Let the record show…

Okay, so I’ve seen the same reaction to Atomic Robo and the Flying She-Devils of the Pacific #1 in a wide range of places, and I’m a little tired of it.

Basically: “Robo is too surprised by the She-Devils. He keeps bringing up their gender over and over and it’s really tiresome, or annoying, or sexist, or all of the above.”

Counterpoint: you’re wrong.

There are 22 pages in this issue. Robo meaningfully interacts with one or more of the She-Devils in 12 of them. Let’s take a look.

Page 7, bottom. Robo is surprised to learn that the jetpack men who rescued him are in fact women. I think we’re allowed one reaction without over doing it, yeah?

Page 8, top. Still reacting, so the same incident.

Pages 9 – 14. Not at all surprised to meet a lady engineer, a lady navigator, a lady pilot, or their lady captain.

Page 15, middle. Realizes everyone on the island is a lady: finds that unusual.

And that’s it.

Two reactions — two and a half if we’re being generous — to two different ideas nine pages apart: 1) The person Robo assumed was a man is a woman, and 2) The entire secret island’s population is made up of women.

To the first, well, I think mistaking someone’s identity usually involves surprise on the part of at least one of the parties. To the second, I’d like to put forward the perhaps radical idea that an uncharted South Pacific island full of women AWOL from WW2 is actually unusual. We’ve seen Robo immediately doubt unusual things when he first encounters them for six volumes. His reaction here is no different, and it’s not out of proportion to other unusual events he’s come across.

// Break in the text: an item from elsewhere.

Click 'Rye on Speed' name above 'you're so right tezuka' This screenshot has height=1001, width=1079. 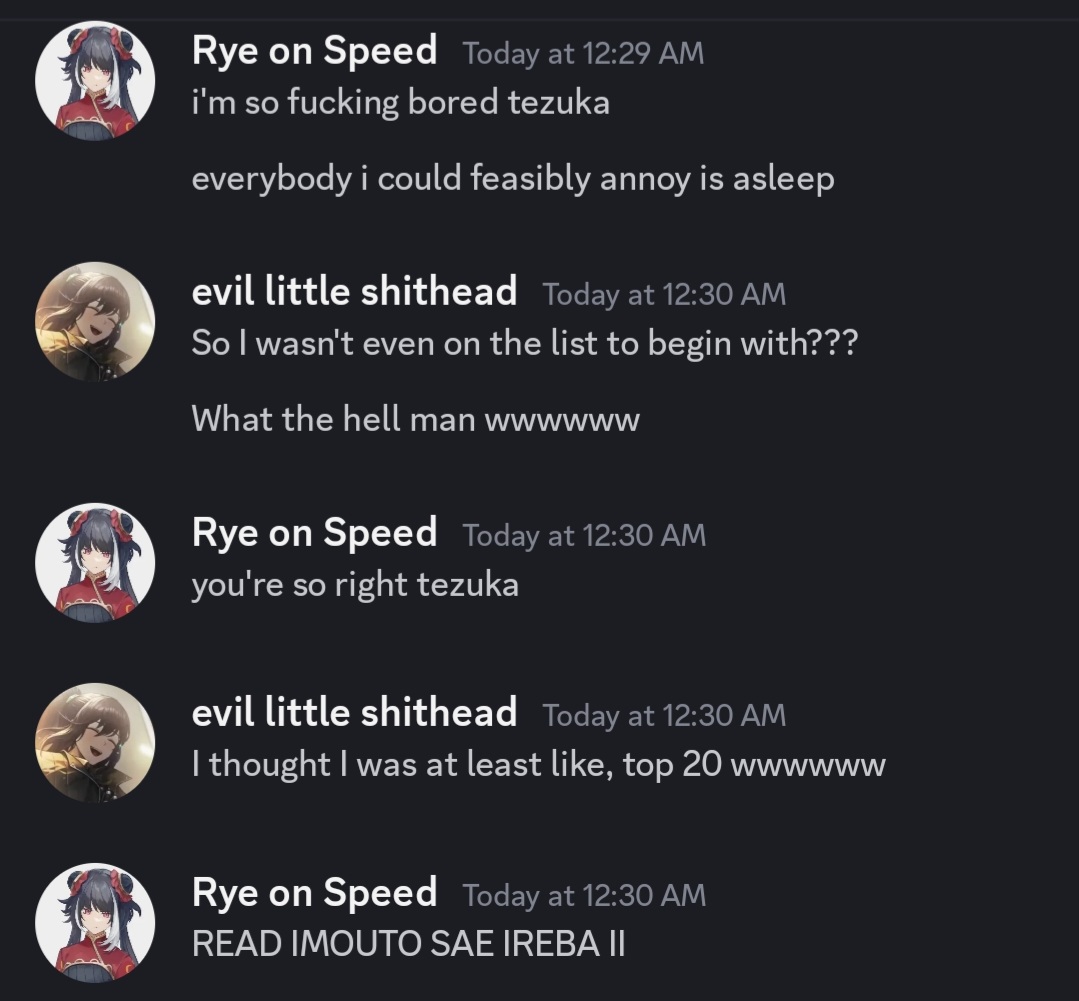314,533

Maybe it’s something about the rest of the issue then? We noted above that Robo interacts with She-Devils for twelve pages but we’ve only looked at nine of them so far.

Pages 16 – 18. The only thing that surprises Robo is how the lady engineer who designed and built the jetpacks out of scrap isn’t a millionaire.

So, in what possible way was that, “bringing up their gender over and over“?

  • BeastieRunner

    The modern critic tends to forget that critical reading is just as, if not more so, important as the critique. Are they all male reviewers? That screams bias and that they themselves are shocked that it’s all women in the story. We can’t have strong women in our comics! CLOTHED no less! Typical industry nerd.

    Just keep doing what you’re doing; you guys are knocking it out of the park!

  • Veronica

    Oh my goodness, it’s just a joke – and a really harmless one at that

    People love making mountains out of mole hills, it’s like you can get your degree in it or something.

    Don’t worry about any of that nonsense – it’s not offensive at all – Keep up the great work!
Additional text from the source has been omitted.